Among the 11 sectors making up the US equity market, only one has seen its earnings growth upgraded by analysts since the start of the year - communication services. This sector comprises more than the historical telecommunication sector dominated by telephone companies.

Today, only 10 per cent of the sector is made up of telecommunication services (including mobile-phone service providers) and 90 per cent is media and entertainment companies, which includes interactive media, social networks, movies, TV shows, advertising and broadcasting. The advertising market accounts for a sizeable part of the sector’s revenues.

Having the best earnings momentum has propelled communication services to become one of the top performing US equities sectors this year, delivering 32 per cent return until the end of May. We believe there is more to come – we expect this sector to outperform the broader US equity market over the next 6-12 months.

Best earnings momentum

Except for communication services, every other US equity sector has seen their 2023 earnings growth estimates downgraded this year as economic growth slowed on the back of rising interest rates. Today, the sector’s earnings are estimated to grow by 17 per cent for the full year, compared with 7 per cent expected at the start of the year, according to consensus estimates compiled by Refinitiv.

Cost-cutting and optimisation measures, besides a resilient advertising market, have driven the earnings outperformance. For years, the sector had seen strong revenue expansion, driven by the structural growth of digital advertising and the explosion in digital media services. Of course, the cost structure grew in tandem, assuming the good times would last.

A growth slowdown in 2022 led to a series of profit warnings from the sector. Eventually, the sector’s earnings fell 22 per cent last year.

Companies in the sector reacted with cost-cutting measures this year, cheering investors. This prudence has enabled the sector to continue generating strong cashflow, which are used to fund share buybacks. According to Bloomberg data, share buybacks in the communication services sector amounted to 1.1 per cent of the sector’s market capitalisation in Q1-2023, double the pace for the broader market.

A likely US recession over the next 12 months could impact advertising spending, potentially hurting the sector’s earnings. However, the sector has already shown its ability to reduce costs in the face of revenue headwinds. We expect it to be more adept than other sectors in adjusting costs further to mitigate a growth slowdown.

AI opportunity

AI is set to affect the sector. There is a fear AI could eat into advertising revenues driving the sector. We should not overlook the opportunities that AI brings. It can enhance services, which drives new revenue potential while delivering productivity improvements.

The internet, media, and entertainment services are likely to evolve with the application of various AI tools.

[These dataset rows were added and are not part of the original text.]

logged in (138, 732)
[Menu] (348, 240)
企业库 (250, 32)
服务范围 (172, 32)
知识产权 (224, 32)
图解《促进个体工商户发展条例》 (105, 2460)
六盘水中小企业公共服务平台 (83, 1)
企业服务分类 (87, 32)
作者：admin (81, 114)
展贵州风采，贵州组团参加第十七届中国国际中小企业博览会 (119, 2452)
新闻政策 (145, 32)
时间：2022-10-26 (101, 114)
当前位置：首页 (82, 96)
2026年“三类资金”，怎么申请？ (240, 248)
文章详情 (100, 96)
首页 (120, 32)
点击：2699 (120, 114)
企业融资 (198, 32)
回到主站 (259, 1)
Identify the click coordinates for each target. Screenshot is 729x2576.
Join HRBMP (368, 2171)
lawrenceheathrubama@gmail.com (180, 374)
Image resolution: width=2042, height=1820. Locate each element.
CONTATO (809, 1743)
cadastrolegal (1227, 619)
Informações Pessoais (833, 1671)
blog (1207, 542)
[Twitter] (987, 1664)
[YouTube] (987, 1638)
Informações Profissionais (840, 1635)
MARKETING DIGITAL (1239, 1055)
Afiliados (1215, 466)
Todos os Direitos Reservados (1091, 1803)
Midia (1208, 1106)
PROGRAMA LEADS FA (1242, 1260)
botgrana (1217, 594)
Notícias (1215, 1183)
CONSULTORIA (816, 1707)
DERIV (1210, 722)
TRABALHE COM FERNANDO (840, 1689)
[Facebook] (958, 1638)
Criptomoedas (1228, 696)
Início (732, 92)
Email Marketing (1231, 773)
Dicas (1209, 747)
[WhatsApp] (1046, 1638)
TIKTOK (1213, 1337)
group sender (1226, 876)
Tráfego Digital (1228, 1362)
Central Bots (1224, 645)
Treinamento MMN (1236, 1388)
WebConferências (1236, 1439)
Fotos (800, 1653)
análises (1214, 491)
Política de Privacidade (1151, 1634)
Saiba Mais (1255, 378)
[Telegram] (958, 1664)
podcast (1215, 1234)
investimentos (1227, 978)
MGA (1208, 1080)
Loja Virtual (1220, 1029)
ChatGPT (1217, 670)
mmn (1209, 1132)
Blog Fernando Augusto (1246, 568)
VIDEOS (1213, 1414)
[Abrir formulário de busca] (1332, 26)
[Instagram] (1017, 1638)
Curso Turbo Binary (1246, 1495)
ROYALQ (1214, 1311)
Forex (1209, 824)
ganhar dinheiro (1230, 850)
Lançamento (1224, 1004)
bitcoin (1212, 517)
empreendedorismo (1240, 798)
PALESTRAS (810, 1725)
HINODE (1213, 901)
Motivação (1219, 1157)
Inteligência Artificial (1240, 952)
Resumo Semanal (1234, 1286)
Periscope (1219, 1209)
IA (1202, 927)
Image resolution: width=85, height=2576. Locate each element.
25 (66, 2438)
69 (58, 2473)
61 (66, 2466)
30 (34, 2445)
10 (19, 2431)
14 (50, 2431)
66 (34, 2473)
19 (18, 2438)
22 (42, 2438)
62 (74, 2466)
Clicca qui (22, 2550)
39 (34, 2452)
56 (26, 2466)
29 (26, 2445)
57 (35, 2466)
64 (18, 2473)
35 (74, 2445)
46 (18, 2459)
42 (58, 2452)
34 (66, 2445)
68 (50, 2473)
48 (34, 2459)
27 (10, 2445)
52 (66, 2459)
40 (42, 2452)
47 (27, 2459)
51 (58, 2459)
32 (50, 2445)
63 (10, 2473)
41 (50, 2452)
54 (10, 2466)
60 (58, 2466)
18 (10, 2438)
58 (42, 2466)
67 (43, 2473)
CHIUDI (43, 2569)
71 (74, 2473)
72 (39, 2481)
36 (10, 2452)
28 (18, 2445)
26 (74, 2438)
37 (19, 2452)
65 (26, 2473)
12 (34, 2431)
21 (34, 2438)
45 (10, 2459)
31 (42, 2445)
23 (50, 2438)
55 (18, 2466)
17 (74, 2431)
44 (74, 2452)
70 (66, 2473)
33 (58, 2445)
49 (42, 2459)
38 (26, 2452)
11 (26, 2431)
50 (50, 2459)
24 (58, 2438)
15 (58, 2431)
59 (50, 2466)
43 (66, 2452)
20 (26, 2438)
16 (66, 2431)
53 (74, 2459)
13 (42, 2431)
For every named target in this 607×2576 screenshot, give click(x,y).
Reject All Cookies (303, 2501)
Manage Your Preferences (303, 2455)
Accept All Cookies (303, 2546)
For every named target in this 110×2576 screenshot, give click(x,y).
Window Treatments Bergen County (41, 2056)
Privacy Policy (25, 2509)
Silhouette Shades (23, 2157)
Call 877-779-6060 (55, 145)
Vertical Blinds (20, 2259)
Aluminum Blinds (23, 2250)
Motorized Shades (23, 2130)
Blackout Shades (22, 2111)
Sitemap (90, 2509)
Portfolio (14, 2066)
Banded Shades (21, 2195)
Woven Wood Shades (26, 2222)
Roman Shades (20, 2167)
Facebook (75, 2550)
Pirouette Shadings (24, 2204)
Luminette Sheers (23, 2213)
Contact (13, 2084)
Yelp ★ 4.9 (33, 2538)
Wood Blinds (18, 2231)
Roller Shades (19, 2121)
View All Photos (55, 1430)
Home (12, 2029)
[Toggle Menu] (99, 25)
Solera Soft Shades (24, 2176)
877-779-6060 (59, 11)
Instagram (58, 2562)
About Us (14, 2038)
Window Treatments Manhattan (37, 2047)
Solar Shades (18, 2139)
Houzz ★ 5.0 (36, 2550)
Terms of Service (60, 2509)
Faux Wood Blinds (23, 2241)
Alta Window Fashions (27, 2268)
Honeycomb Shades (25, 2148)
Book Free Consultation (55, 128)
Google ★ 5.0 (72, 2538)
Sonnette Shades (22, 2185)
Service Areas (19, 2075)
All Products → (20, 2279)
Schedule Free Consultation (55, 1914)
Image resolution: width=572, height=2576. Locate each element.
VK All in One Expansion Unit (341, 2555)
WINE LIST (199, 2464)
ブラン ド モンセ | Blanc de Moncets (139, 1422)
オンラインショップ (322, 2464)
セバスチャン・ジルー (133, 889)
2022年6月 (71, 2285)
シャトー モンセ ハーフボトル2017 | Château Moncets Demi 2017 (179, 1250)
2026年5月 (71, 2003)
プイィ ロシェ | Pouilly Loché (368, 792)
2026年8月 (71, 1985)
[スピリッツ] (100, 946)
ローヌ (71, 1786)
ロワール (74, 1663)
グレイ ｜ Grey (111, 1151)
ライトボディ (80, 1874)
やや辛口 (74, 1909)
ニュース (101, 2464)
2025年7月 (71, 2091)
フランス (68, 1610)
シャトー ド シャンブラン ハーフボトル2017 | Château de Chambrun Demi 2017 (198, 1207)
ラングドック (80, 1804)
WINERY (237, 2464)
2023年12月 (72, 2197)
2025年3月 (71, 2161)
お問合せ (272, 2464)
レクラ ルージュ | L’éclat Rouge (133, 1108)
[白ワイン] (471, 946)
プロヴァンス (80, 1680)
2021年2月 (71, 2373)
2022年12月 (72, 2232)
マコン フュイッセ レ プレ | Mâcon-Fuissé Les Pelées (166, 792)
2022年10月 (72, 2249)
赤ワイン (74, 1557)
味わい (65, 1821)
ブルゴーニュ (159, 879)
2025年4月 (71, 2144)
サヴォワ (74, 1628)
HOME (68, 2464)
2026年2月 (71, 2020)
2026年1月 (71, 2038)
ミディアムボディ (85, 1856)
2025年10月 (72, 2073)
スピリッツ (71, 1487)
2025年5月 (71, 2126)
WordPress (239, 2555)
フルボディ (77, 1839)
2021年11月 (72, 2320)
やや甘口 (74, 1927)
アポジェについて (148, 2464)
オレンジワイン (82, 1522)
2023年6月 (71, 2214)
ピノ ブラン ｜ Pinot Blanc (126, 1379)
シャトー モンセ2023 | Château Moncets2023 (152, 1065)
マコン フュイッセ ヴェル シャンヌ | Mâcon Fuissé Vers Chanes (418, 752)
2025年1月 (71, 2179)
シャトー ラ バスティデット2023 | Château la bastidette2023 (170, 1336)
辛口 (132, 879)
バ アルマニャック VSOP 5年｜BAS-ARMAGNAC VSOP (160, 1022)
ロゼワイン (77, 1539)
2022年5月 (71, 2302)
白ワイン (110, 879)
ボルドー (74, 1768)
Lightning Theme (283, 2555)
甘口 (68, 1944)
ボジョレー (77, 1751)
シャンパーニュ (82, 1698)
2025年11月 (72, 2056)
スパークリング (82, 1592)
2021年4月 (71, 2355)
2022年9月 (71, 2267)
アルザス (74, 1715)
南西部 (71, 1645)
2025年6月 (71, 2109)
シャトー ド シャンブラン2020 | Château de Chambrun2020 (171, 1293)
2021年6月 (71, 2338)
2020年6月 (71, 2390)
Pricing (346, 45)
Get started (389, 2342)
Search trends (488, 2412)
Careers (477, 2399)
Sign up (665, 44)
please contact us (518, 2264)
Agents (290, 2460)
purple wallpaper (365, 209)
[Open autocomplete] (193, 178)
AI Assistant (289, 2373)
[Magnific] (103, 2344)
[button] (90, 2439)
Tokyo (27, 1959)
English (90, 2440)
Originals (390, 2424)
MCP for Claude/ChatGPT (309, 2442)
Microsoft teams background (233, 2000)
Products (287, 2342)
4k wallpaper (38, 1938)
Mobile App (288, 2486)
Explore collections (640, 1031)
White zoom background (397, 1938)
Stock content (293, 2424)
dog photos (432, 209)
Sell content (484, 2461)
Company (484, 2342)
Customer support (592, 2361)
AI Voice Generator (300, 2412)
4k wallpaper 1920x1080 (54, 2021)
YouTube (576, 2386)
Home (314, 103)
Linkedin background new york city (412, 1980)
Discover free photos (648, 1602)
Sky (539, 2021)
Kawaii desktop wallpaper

Periods of great technological change may introduce new forces upending the existing competitive landscape. We see companies in the sector adapting to the change and finding opportunities to monetise AI.

We do not expect AI to significantly disrupt the sector’s advertising business model in the near term.

Reversal of 2022 underperformance

The communication sector has outperformed the broader US equity market by over 20 per cent this year, but this is only a partial reversal of the underperformance seen stretching back to Q4-2021. Regulatory uncertainties over the use of personal data and alleged anti-competitive behaviour have weighed on the sector.

Then there was the string of profit warnings last year. As a result, the sector underperformed the broader US market by 30 per cent from Q4-2021 until the end of 2022. This year’s outperformance means it has retraced just over a third of its peak-to-trough underperformance versus the broader US market since 2021.

We expect the sector to make up from the past year’s underperformance in the coming quarters as its returns catch up to reflect its stronger earnings momentum.